> **Aim of the exercise**:
Any picture in the range stays out of the copy; retype exactly the lines from the one with "Task: Click the Help icon in sidebar" to the end of the listing.

══════════

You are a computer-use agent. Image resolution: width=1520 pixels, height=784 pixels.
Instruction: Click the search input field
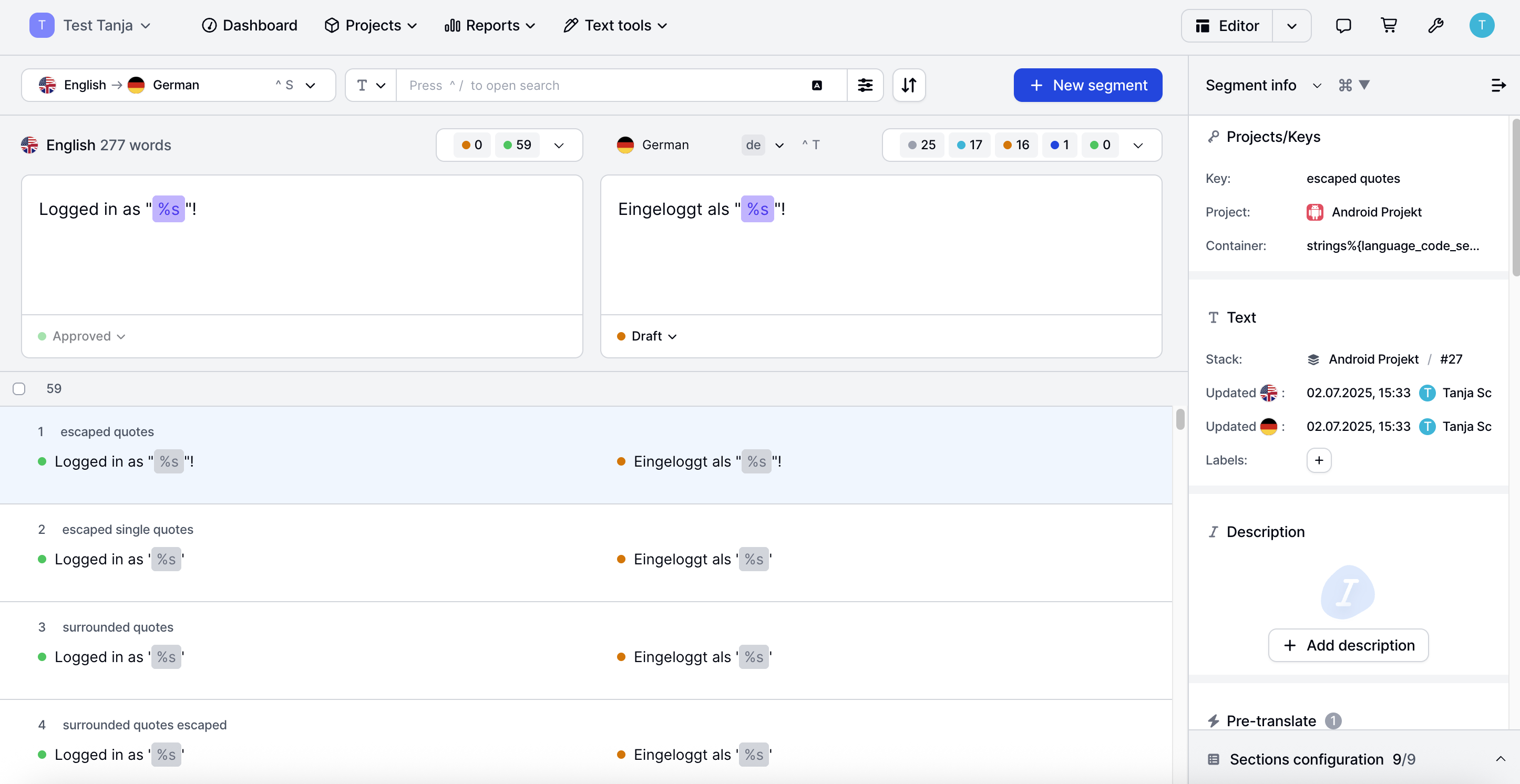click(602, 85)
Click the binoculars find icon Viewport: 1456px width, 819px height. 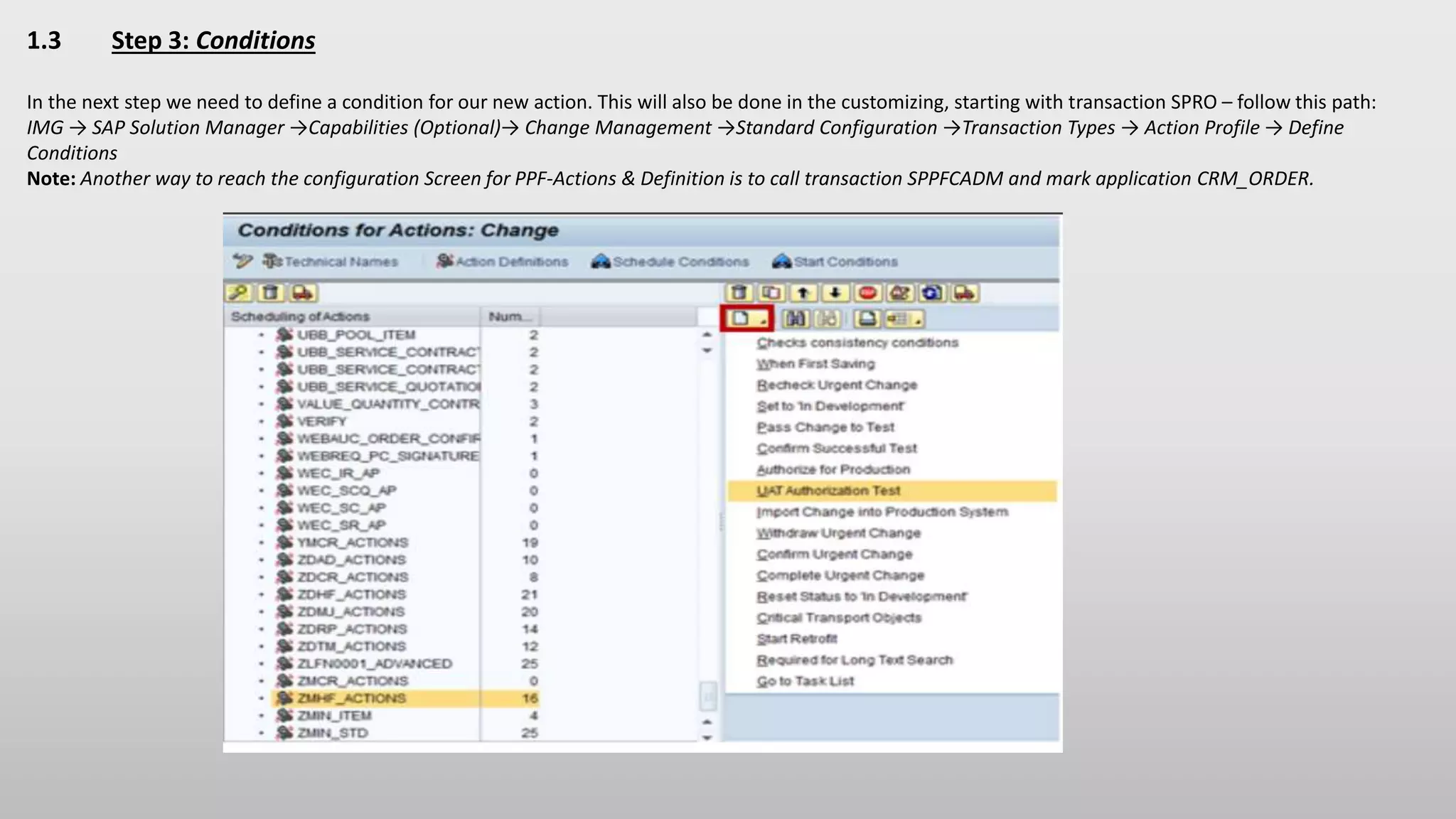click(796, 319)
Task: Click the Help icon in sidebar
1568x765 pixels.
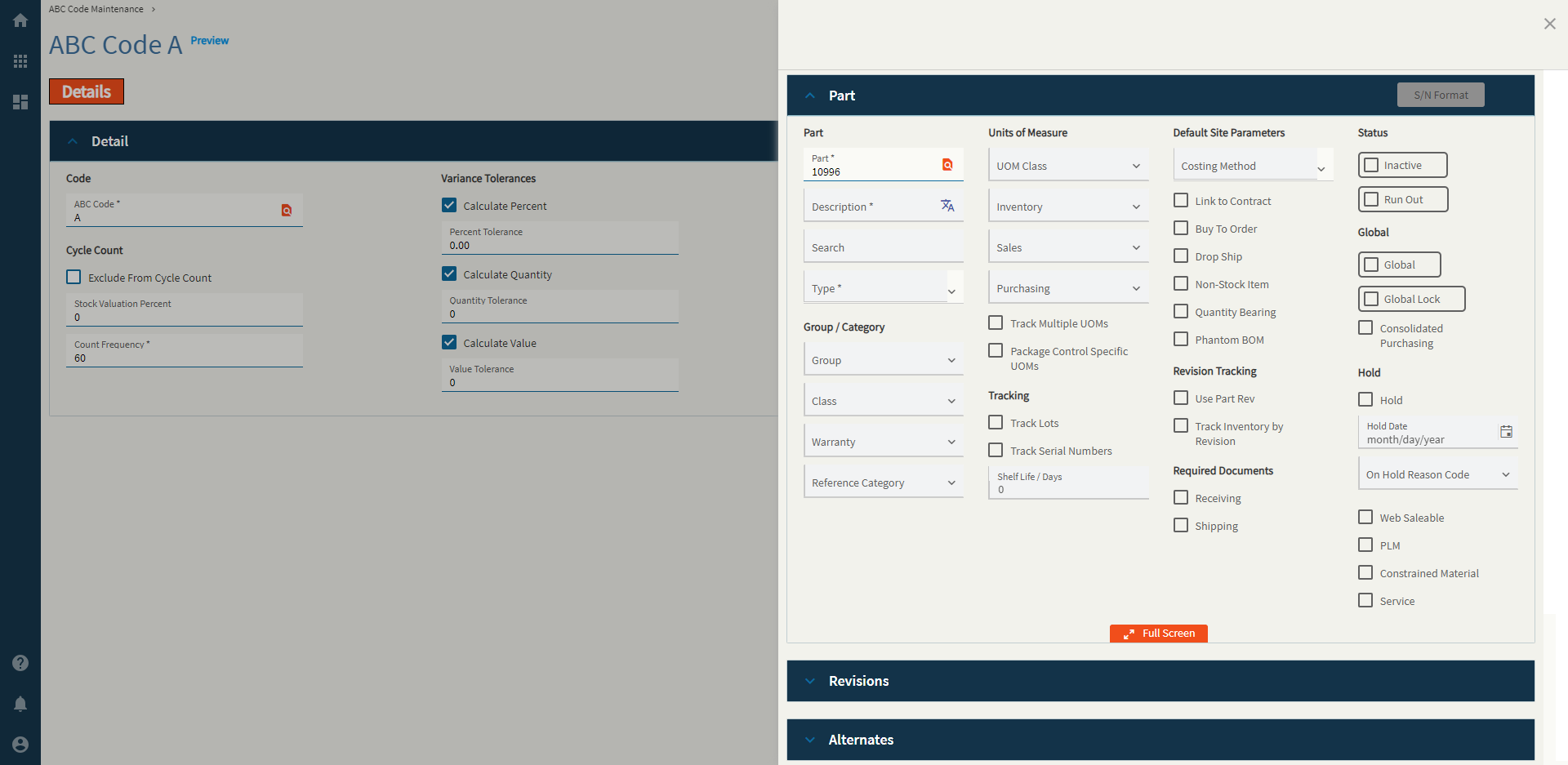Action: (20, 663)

══════════

> **Result for this exercise**:
Task: Click the Help icon in sidebar
1568x765 pixels.
Action: (20, 663)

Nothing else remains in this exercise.